The U.S. and its NATO allies had no intention of abiding by the provisions of UN Resolution 1244 and demonstrated that contempt for a document they themselves had signed by rearming KLA fighters, who for years had attacked, abducted and murdered civilians of all ethnic backgrounds, and transforming the erstwhile armed secessionist group into the Kosovo Protection Corps.
UN Resolution 1244 expressly dictated that the KLA and affiliated underworld gangs were to be disarmed, so the NATO powers circumvented that demand by the sleight of hand maneuver of providing the KLA with new uniforms, new arms and a new name. But not a new commander. Chosen for that role was Agim Ceku, commander in the Croatian army during the brutal Operation Storm campaign of 1995 – “the largest European land offensive since World War II”  – and the chief of staff of the KLA during its joint war with NATO against Yugoslavia four years later.
Emboldened by Western military support in achieving its separatist agenda, the KLA unleashed affiliate groups against southern Serbia and Macedonia: The Liberation Army of Presevo, Medveda and Bujanovac in the first case from 1999 onward and the National Liberation Army in the second, which started attacks inside Macedonia from its base in Kosovo in 2001.
Only the capitulation of the government of Serbia after October of 2000 and a similar bowing to pressure – Western pressure – by the government of Macedonia in 2001 satisfied long-term expectations by pan-Albanian armed extremists in both nations for eventual unification across several national borders with the backing of the U.S. and its NATO allies.

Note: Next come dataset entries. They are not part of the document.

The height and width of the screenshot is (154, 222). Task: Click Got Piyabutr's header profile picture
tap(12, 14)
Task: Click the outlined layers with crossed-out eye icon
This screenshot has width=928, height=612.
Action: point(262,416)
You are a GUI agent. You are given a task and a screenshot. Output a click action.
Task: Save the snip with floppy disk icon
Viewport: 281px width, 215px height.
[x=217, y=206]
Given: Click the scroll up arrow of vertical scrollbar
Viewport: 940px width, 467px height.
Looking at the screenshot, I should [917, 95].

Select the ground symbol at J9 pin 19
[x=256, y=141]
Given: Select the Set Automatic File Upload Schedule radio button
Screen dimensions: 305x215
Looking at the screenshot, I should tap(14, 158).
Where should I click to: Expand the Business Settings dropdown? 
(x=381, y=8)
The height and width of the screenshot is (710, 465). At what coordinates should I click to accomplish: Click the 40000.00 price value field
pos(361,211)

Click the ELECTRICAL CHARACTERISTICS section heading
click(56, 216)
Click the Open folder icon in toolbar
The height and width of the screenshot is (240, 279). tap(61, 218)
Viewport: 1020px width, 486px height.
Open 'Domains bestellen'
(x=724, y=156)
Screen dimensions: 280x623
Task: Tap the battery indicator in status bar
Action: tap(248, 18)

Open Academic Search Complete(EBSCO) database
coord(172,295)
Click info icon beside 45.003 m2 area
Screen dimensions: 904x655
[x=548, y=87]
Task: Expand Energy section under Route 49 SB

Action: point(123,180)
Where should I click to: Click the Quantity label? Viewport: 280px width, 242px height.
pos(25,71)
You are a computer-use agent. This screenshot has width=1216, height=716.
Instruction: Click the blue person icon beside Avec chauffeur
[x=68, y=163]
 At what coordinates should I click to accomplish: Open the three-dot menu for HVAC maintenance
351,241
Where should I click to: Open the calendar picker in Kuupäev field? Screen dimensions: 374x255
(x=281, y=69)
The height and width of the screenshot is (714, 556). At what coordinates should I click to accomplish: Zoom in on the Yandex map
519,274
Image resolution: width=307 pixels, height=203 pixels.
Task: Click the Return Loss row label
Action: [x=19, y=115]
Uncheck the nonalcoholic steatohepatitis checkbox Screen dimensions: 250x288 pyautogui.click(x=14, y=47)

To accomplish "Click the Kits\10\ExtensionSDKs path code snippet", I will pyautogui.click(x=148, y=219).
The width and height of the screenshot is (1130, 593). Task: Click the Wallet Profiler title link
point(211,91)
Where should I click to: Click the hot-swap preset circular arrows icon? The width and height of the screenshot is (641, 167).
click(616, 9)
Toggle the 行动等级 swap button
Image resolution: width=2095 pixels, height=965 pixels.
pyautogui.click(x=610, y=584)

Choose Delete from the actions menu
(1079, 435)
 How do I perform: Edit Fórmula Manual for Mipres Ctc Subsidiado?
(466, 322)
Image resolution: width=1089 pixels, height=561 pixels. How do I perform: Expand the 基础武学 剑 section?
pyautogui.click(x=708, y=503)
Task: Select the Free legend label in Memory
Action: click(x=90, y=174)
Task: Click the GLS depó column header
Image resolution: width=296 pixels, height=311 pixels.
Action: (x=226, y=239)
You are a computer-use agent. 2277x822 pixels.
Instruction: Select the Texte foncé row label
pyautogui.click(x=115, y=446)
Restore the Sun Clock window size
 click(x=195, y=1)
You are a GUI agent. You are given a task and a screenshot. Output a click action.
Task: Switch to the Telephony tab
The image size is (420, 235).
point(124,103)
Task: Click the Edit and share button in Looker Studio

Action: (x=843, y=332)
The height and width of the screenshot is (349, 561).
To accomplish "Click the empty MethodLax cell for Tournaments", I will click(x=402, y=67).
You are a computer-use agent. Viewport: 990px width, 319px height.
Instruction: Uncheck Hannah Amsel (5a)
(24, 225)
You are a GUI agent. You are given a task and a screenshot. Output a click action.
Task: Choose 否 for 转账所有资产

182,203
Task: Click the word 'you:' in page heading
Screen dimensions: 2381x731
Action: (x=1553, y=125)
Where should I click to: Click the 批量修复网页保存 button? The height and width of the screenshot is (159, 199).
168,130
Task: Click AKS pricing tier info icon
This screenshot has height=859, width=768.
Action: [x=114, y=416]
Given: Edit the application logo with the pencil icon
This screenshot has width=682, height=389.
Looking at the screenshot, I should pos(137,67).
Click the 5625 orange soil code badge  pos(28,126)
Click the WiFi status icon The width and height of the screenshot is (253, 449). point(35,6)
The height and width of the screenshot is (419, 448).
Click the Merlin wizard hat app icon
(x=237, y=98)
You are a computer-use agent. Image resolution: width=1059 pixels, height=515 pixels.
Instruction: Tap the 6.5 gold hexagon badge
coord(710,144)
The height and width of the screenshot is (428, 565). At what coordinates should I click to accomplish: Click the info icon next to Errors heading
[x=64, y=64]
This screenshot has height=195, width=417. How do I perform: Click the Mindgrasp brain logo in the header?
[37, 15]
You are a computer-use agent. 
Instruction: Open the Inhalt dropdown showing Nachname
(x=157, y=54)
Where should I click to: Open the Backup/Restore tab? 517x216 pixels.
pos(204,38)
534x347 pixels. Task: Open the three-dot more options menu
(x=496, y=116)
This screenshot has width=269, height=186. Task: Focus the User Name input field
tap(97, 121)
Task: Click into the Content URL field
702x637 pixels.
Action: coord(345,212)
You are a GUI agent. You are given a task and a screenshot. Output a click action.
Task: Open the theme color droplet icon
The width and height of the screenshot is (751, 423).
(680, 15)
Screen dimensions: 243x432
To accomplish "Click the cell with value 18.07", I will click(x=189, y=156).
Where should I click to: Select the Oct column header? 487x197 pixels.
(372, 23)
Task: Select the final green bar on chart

The decisive confirmation of Western support came in February of 2008 with the unilateral declaration of independence by separatist forces in Kosovo. The former head of the KLA and American protege Hashim Thaci, by then nominal prime minister, proclaimed secession from Serbia and most all NATO nations fell over each other to grant the illegal entity formal diplomatic recognition.
Twenty months later over two-thirds of the world’s nations, including Russia, China and India, have not legitimized this abomination through recognition, but the West has held steadfast in its contempt for international law and support for violent extremists in Kosovo who have broader ambitions for the entire region, ambitions emboldened by consistent support from the U.S. and NATO and the conviction that the West will continue that backing in future.
With Albania now a full NATO member state and as such under the protection of the Alliance’s Article 5 mutual military assistance clause, calls for a Greater Albania at the expense of the territory of several other European nations have grown louder and more unrelenting.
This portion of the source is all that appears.